**Instructions to follow:** Count the lines in the listing below that contain the word "agent" and report that number alone.

Input material below:

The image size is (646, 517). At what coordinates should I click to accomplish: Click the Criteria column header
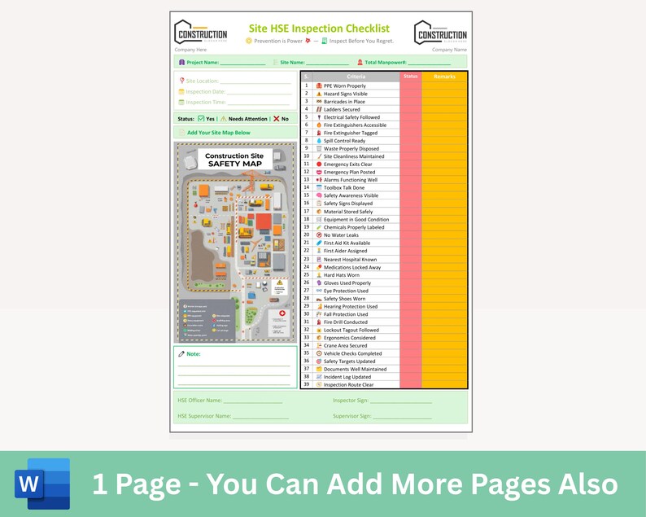tap(356, 77)
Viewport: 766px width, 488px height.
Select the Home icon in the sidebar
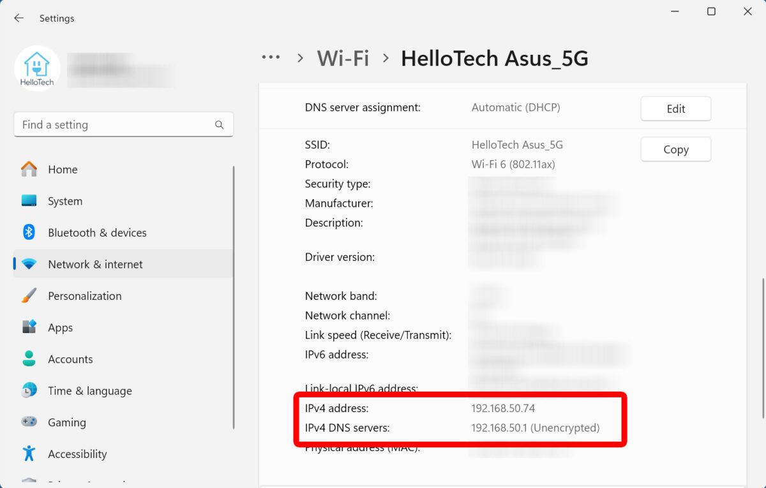(x=29, y=169)
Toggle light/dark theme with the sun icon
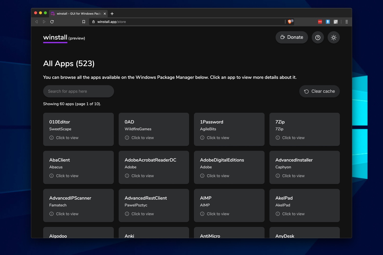Screen dimensions: 383x255 pyautogui.click(x=333, y=37)
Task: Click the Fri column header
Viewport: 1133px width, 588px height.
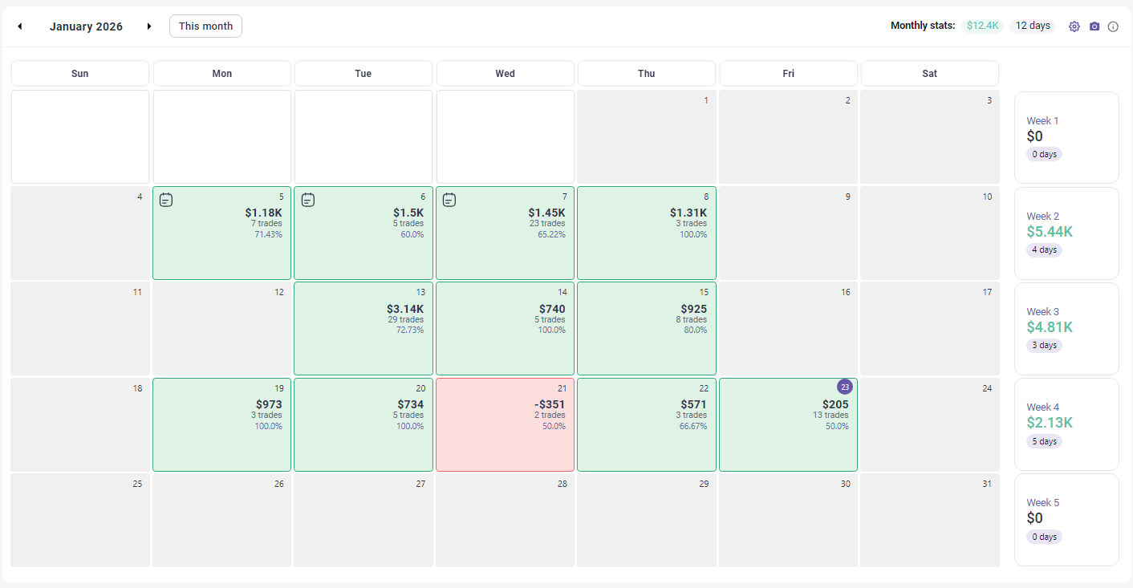Action: [788, 74]
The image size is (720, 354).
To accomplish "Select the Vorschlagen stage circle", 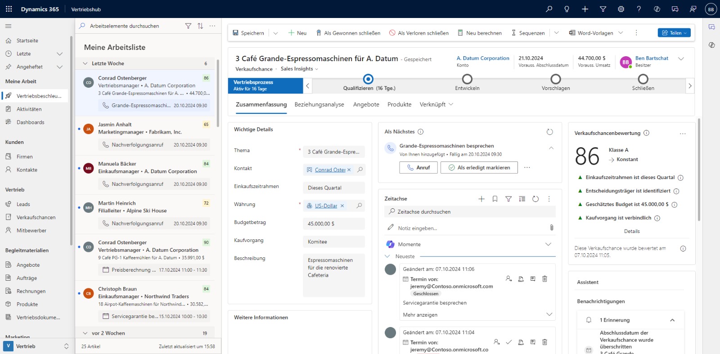I will (x=556, y=80).
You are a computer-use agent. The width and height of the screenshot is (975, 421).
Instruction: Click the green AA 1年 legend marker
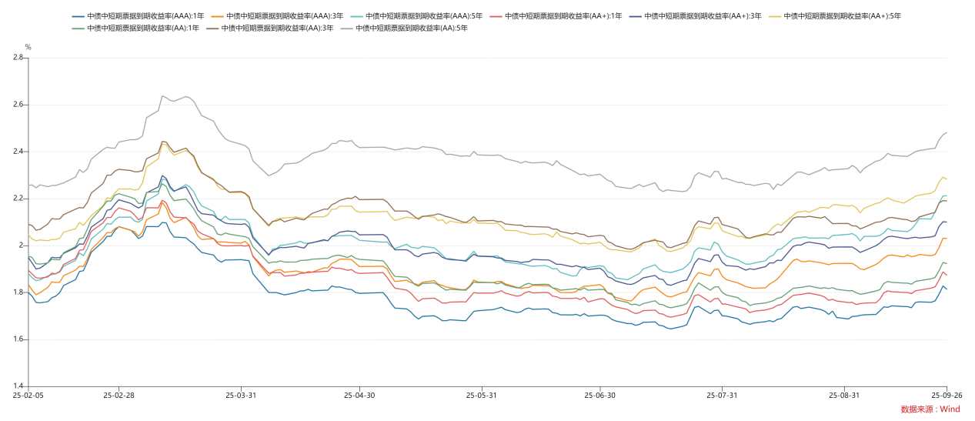point(78,28)
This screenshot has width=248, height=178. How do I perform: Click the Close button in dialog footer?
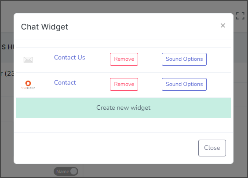(x=212, y=148)
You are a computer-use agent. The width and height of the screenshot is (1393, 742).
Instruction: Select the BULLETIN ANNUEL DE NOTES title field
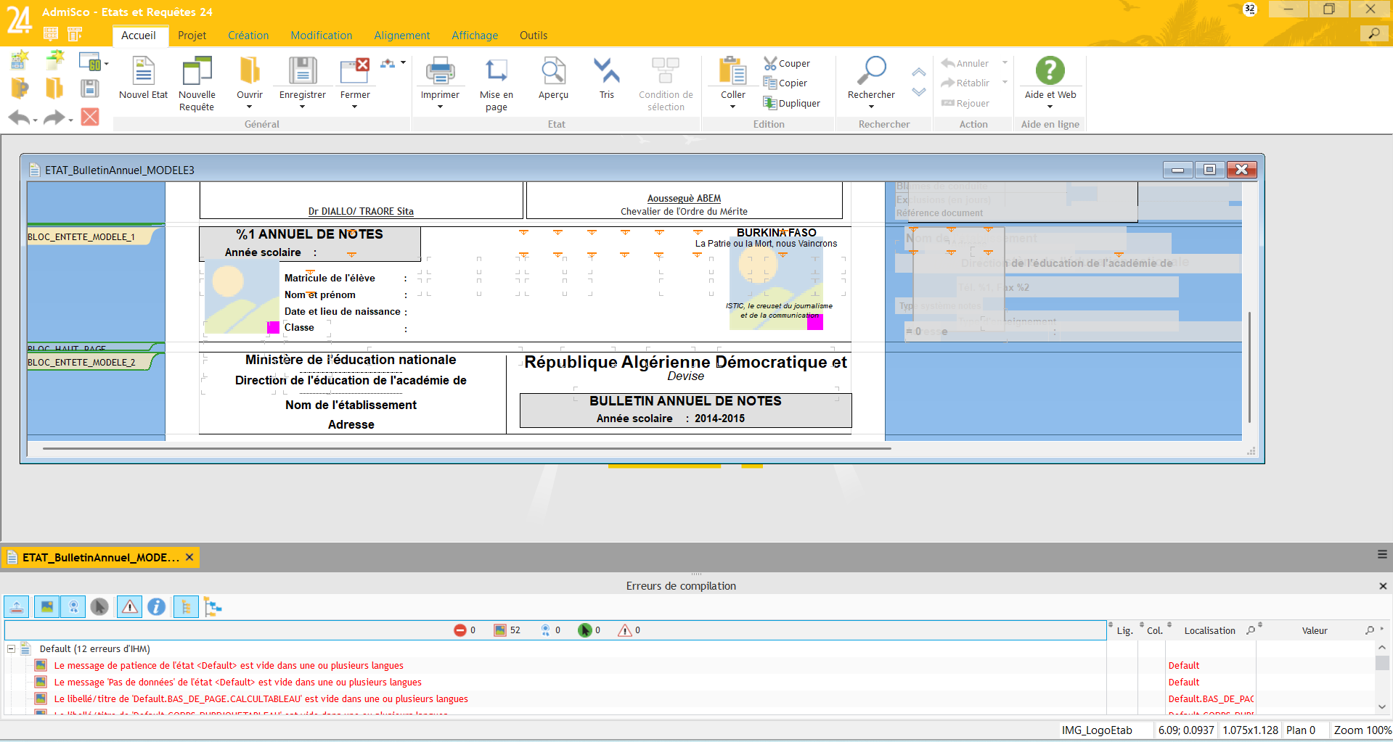click(685, 401)
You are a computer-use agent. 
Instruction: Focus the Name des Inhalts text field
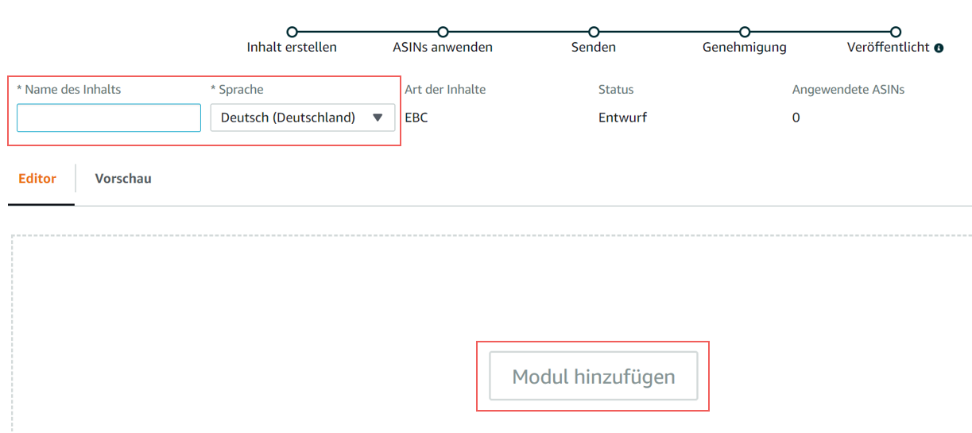(109, 118)
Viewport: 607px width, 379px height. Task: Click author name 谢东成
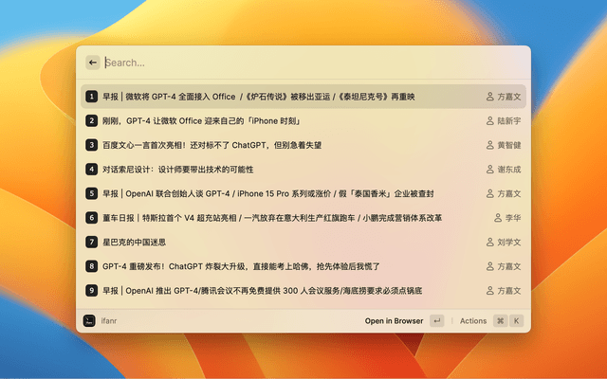[509, 170]
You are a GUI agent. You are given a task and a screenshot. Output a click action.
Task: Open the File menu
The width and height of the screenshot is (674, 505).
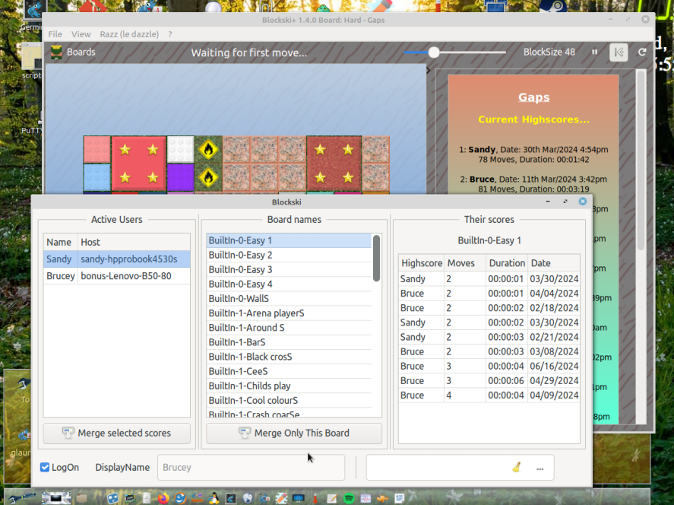tap(55, 34)
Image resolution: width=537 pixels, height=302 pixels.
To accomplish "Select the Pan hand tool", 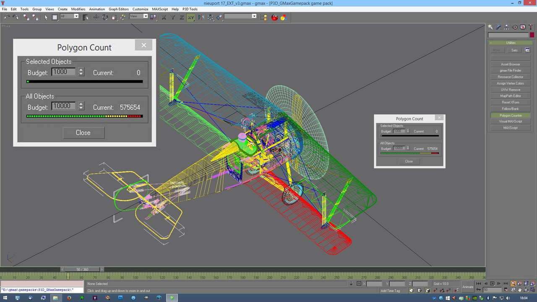I will pyautogui.click(x=520, y=290).
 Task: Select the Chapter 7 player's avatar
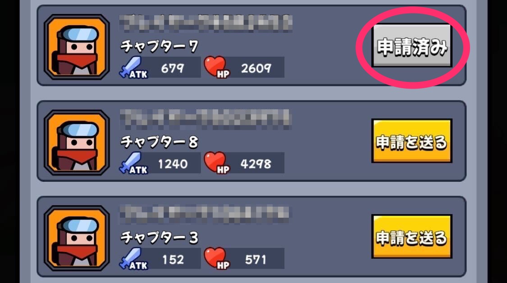[x=77, y=47]
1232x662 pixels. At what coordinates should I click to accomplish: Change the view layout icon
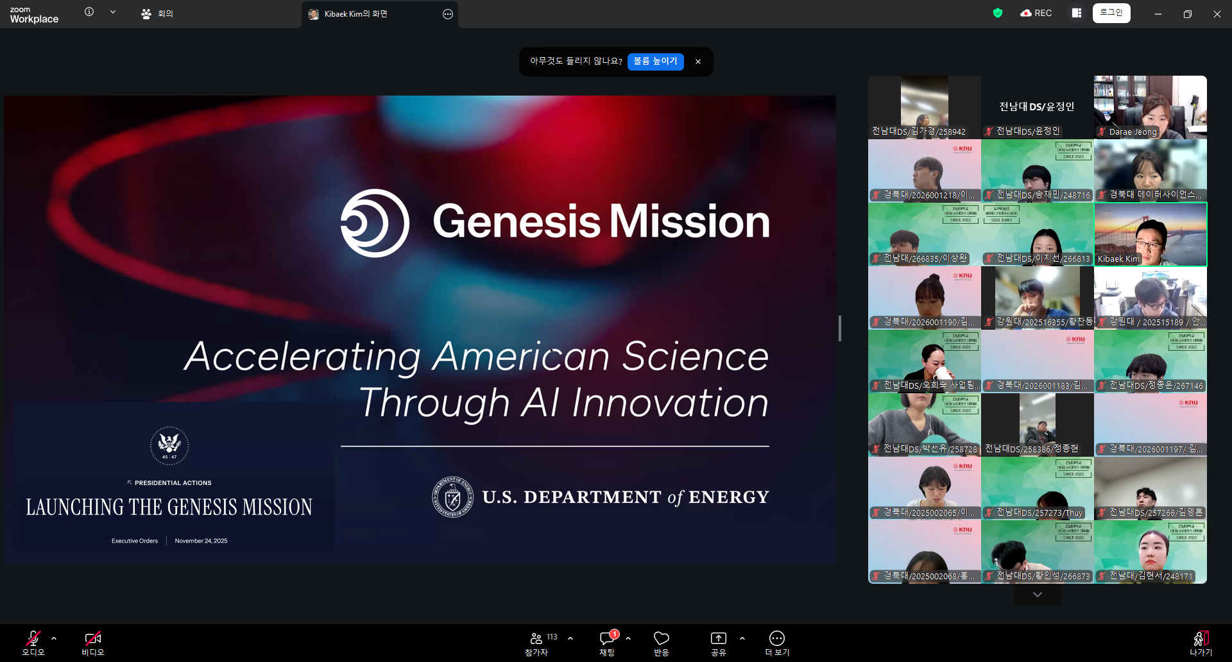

End of Input material.

**Response area:** 4